Angeklagter spricht von Mordversuch
Doch die Situation geriet ins Stocken und die anfängliche kooperative Stimmung kippte. Gegen den Griff der Polizisten am Arm habe sich der Angeklagte gewehrt und die Füße in den Boden gestemmt, um das Haus nicht verlassen zu müssen. „Er hat geschrieben, getreten und geschlagen. Wir sind dann alle drei zu Boden gegangen und haben ihn fixiert“, sagte der Beamte aus.

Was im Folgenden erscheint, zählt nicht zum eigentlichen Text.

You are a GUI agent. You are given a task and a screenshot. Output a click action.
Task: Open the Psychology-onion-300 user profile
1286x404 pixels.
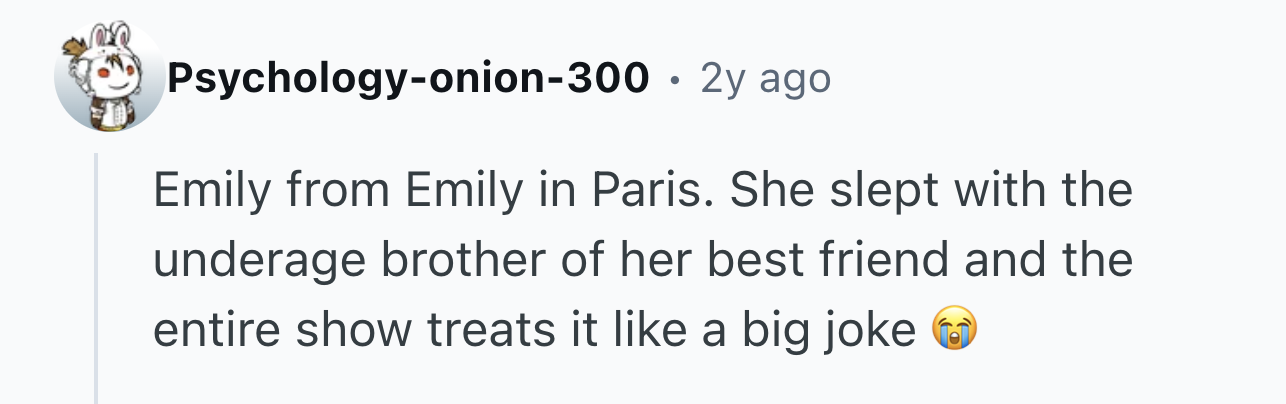[408, 78]
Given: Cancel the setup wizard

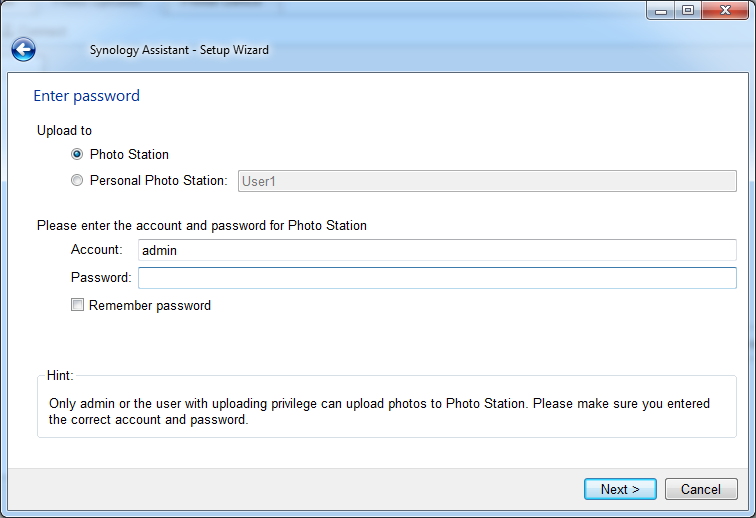Looking at the screenshot, I should pyautogui.click(x=701, y=489).
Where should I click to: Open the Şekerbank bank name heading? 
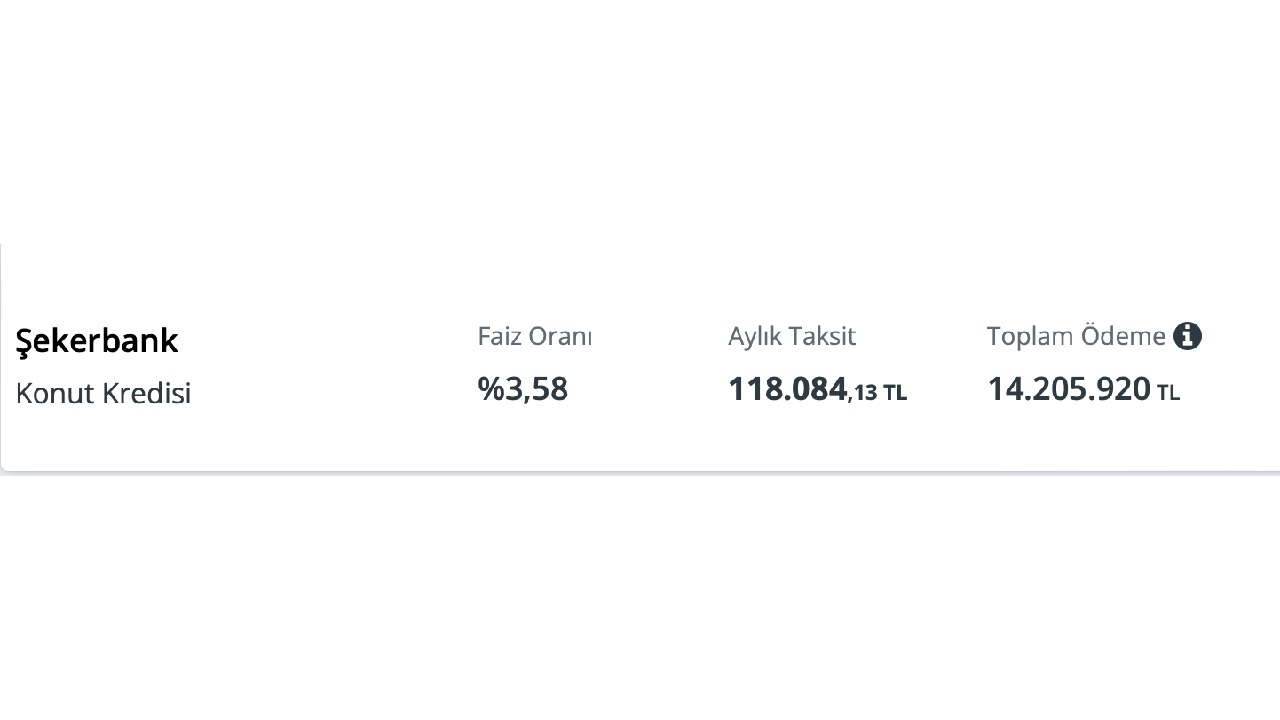97,341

Auch im Streifenwagen soll die Gegenwehr nicht abgerissen sein, wie die 24-jährige Kollegin als Zeugin aussagte. „Er hat sich stark gewehrt, lautstark geschrien und mir in den Arm gebissen. Ich habe seinen Kopf dann mit meiner Hand fixiert.“
Neben der Bisswunde hatte sich die Polizeibeamtin beim zu Boden gehen mit dem Angeklagten das Handgelenk gebrochen. „Ich war fünfeinhalb Wochen berufsunfähig“, fügte sie hinzu, während der Angeklagte, der sich während der Verhandlung ohne Anwalt selbst vertrat, laut auflachte.
Er stellte sich selbst als Opfer von Polizeigewalt dar. „Die Polizistin hat einen Mordversuch an mir ausgeführt. Die Hinterlist war deutlich zu erkennen“, schilderte er die Situation. Er hätte seinen Wein nicht austrinken dürfen und sei auf dem Weg in den Flur, wo er seine Schuhe holen wollte, von den Beamten zu Boden gerissen und fixiert worden.

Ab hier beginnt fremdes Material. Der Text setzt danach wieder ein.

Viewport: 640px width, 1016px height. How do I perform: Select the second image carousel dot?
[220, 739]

Lindlarer Rentner will Strafe nicht zahlen
Im Streifenwagen habe die Polizistin dann mit dem Arm so fest gegen seine Halsschlagader gedrückt, dass er kollabiert sei. „In den USA werden solche Beamten verurteilt“, betonte der Rentner. Tatsächlich hatte der Lindlarer im Streifenwagen das Bewusstsein verloren, so dass ein Notarztwagen gerufen wurde. Eine Blutprobe ergab bei ihm zwei Stunden später einen Alkoholgehalt von 1,73 Promille.

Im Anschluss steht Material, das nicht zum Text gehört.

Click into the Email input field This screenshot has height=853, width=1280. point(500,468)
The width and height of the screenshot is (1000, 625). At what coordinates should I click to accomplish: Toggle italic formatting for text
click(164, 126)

Nachdem auch der Nachbar als Zeuge gehört wurde, der davon berichtete, dass die Ehefrau häufiger Zuflucht bei ihnen suche und auch schon dort übernachtet hätte, weil der Angeklagte sie nicht mehr in die Wohnung ließ, reichten dem Gericht die Aussagen, um zu einem Urteil zu gelangen.
„Die Einlassung des Angeklagten wurde widerlegt durch die Angaben der Zeugen“, sagte der Staatsanwalt. Das Gericht verurteilte den Rentner aufgrund des tätlichen Angriffs und der Körperverletzung zu einer Geldstrafe von 150 Tagessätze zu je 80 Euro, somit also zu einer Zahlung von 12.000 Euro.
Am Ende der Verhandlung sagte der 71-Jährige, der noch keine Vorstrafen hat: „Ich bin blutiger Anfänger als Angeklagter und bedanke mich für die Erfahrung, die ich vor Gericht machen durfte“. Mit Betonung kündigte er jedoch auch an, die Strafe nicht bezahlten zu wollen.
Wird die Geldstrafe vom Verurteilten in einem Zeitraum von sechs Monaten nicht beglichen, so wird zunächst eine Zwangsvollstreckung bis hin zur Abgabe der eidesstattlichen Versicherung betrieben. „Diese dürfte im vorliegenden Fall aufgrund des Einkommens bereits erfolgversprechend sein“, so der Richter. Falls eine Vollstreckung wegen Vermögenslosigkeit nicht zum Ausgleich der Forderung führt, wird eine Ersatzfreiheitsstrafe vollstreckt – üblicherweise ein Tag Freiheitsstrafe je Tagessatz (im Fall des 71-Jährigen wären das dann 150 Tage).